Task data:

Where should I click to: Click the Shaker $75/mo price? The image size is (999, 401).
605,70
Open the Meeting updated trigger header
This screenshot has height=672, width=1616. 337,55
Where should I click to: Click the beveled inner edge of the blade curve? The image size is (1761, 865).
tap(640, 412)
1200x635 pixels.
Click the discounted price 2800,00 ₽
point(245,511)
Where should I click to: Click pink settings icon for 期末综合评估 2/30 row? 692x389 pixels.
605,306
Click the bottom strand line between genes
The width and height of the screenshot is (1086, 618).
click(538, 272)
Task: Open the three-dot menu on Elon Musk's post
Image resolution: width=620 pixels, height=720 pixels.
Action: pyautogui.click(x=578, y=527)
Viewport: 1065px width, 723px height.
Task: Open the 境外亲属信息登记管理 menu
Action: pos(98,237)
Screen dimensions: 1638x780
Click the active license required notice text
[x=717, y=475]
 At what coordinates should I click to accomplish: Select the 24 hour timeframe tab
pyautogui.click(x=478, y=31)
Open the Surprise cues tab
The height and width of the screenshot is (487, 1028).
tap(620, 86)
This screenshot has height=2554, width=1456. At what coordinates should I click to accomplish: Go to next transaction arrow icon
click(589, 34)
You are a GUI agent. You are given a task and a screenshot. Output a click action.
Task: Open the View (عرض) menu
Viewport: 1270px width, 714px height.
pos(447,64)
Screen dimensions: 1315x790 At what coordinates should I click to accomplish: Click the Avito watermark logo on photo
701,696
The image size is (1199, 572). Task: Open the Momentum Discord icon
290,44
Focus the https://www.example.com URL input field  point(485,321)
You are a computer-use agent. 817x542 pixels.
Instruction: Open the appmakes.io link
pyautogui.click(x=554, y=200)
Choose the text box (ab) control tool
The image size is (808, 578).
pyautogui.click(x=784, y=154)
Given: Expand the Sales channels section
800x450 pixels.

Work to complete: Please find every line in the records that contains the word "agent", and copy it out.

Output:
You are a GUI agent. You are given a task and a screenshot. Output a click action.
You are a computer-use agent. 817x542 pixels.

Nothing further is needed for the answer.